June 2017-September 2017 (3 months)
This internship focused on exploring new ways that machine learning can improve Tesla AutoPilot, and involved processing terabytes of fleet data, doing exploratory data analysis, and building working machine learning prototypes.
June 2016-September 2016 (3 months)
As a member of the AspenTech data science team, my focus was on implementing scalable and efficient probabilistic models for the analysis of large amounts of data.
Software Engineering Intern
Parietal, INRIA Saclay
June 2015-September 2015 (3 months)
As a software engineering intern on the scikit-learn team, my focus was on speeding up the gradient boosting implementation. My work ended up speeding up most tree-based estimators in addition to gradient boosting. trees.
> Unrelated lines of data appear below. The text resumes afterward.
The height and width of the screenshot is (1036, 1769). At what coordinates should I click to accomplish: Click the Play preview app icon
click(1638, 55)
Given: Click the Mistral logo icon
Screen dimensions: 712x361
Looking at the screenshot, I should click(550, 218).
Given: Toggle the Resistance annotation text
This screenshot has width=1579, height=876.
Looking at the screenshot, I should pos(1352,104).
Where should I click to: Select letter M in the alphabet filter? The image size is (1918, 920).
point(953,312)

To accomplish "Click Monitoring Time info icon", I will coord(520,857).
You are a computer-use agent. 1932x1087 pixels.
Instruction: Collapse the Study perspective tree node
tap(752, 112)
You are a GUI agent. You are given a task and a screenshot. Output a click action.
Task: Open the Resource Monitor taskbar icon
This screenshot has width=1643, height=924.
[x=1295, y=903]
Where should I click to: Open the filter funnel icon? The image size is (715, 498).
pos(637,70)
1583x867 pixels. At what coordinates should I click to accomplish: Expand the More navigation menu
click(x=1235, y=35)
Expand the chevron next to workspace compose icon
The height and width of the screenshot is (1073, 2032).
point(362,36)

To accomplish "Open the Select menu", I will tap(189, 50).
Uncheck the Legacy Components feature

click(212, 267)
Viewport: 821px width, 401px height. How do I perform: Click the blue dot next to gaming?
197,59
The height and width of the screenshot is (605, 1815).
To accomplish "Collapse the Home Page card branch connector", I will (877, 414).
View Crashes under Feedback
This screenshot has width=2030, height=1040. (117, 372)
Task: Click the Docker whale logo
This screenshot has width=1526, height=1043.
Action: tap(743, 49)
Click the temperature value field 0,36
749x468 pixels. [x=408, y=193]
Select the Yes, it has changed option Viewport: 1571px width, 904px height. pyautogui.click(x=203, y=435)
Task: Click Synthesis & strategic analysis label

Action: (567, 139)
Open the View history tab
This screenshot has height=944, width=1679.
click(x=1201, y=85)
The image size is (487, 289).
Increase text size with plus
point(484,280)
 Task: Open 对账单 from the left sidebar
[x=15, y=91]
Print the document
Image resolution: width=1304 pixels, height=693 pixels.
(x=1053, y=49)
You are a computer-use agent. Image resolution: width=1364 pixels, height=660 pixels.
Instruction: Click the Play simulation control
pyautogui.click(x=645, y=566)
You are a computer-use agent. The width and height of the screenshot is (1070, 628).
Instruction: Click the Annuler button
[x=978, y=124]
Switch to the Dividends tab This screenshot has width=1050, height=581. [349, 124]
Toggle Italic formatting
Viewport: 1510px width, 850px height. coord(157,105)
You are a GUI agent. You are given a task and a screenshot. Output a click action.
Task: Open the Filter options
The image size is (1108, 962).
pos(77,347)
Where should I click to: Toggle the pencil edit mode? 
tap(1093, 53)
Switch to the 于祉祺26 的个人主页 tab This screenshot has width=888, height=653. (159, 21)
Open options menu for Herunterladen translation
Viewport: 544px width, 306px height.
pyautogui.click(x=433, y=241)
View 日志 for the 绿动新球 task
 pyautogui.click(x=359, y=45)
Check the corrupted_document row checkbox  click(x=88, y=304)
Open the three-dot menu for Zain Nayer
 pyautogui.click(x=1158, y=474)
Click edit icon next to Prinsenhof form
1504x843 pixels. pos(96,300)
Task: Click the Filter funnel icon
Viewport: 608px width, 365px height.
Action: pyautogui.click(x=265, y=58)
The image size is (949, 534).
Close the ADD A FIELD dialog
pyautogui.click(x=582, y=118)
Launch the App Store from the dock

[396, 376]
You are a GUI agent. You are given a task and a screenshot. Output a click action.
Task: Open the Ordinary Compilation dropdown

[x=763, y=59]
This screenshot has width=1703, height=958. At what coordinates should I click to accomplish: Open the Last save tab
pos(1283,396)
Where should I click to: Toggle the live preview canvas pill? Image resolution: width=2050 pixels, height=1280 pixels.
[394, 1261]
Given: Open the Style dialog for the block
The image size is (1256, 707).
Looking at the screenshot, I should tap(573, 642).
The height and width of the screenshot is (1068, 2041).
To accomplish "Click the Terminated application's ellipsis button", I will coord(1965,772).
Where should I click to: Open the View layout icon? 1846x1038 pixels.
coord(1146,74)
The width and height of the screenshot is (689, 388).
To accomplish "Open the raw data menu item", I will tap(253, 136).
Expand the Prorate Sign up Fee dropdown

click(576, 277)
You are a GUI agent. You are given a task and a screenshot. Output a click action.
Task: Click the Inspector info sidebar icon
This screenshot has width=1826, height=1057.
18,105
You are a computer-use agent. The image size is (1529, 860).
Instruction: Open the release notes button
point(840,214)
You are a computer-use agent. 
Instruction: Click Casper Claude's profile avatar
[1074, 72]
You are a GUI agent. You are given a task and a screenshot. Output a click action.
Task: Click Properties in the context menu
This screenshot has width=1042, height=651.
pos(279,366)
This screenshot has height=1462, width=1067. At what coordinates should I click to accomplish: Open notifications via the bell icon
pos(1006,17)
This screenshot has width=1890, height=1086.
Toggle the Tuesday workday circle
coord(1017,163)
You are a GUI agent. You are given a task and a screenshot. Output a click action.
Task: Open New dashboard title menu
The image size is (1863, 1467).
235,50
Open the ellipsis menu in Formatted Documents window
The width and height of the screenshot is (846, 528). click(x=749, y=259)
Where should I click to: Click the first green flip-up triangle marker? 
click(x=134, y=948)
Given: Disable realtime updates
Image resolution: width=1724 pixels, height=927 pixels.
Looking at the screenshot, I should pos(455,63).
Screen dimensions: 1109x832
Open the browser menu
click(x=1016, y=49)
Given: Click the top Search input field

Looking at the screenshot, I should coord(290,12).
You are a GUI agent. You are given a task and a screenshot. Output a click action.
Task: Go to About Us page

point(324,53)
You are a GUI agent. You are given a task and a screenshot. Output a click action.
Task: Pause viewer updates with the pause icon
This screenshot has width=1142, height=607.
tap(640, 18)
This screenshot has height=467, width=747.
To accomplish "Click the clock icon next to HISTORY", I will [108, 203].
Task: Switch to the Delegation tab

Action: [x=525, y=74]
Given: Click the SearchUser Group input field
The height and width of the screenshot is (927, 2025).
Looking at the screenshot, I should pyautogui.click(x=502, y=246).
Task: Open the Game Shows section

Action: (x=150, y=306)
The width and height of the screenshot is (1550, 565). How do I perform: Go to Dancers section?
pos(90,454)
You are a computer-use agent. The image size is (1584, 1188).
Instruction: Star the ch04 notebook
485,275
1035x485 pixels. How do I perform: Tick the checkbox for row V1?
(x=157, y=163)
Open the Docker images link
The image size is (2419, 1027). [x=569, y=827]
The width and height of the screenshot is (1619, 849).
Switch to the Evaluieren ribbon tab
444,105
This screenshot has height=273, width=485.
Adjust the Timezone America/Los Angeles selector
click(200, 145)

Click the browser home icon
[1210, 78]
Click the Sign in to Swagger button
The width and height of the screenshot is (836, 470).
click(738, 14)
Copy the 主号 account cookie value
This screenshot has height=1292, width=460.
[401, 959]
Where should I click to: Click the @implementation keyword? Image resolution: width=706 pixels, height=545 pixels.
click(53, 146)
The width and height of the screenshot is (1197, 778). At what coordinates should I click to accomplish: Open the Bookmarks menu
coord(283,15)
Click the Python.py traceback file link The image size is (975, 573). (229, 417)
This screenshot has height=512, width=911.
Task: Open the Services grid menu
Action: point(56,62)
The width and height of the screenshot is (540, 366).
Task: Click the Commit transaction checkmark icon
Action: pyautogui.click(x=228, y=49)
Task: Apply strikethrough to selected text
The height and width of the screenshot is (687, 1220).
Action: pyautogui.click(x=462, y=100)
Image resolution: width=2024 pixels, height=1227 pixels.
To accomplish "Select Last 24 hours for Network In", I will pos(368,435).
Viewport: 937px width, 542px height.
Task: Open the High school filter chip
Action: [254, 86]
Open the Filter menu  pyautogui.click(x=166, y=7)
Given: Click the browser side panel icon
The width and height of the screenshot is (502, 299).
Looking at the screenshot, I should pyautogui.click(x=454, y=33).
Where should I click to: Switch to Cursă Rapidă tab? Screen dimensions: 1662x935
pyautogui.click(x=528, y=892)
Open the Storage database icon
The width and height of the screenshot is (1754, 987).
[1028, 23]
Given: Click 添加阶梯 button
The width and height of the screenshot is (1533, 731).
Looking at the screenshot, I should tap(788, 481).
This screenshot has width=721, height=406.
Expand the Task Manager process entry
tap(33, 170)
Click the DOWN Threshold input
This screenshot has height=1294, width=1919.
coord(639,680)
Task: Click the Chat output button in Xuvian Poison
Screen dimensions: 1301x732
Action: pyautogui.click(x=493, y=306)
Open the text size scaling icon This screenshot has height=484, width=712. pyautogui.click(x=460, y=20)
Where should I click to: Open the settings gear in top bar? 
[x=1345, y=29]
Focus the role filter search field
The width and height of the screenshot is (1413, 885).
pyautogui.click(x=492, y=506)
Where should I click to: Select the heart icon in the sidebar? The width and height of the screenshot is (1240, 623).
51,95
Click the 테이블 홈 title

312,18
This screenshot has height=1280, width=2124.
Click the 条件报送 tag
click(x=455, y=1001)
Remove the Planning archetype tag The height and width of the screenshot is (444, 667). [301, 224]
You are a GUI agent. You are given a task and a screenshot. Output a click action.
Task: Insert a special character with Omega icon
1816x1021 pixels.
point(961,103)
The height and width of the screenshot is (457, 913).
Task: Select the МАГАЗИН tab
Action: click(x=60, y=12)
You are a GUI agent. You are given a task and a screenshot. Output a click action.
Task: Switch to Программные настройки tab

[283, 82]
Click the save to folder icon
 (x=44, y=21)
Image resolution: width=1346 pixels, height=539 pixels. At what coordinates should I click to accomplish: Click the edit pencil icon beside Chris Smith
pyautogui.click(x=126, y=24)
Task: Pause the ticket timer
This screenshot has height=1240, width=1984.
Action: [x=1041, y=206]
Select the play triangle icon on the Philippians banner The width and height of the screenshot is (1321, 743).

Nanopore Group, University of California, Santa Cruz
July 2013-September 2014 (1 year 2 months)
Worked as an on-hand computational specialist to the UCSC Nanopore Group. This involved me using a variety of machine learning methods (Random Forests, SVMs, HMMs predominately) to analyze large volumes of data and to automate previously hand-done analyses, increasing speed and accuracy. I maintained a MySQL database of experimental metadata, results, summaries, and other information in a normal-form compliant manner. Lastly, I was involved with writing several papers based on my findings, a grant which got accepted from the NIH, and in general explaining my computational work to others without my background.
Undergraduate Research Assistant
Nanopore Group, University of California, Santa Cruz
January 2011-June 2013 (2 years 6 months)
I performed both wetlab and computational research with the UCSC Nanopore Group. This involved me purifying DNA, running nanopore experiments, and analyzing them using simple machine learning methods. This resulted in a first author paper in which I used supervised learning methods to show that the MspA nanopore can distinguish between epigenetic modifications of the cytosine nucleotide, and described error rates for this classification.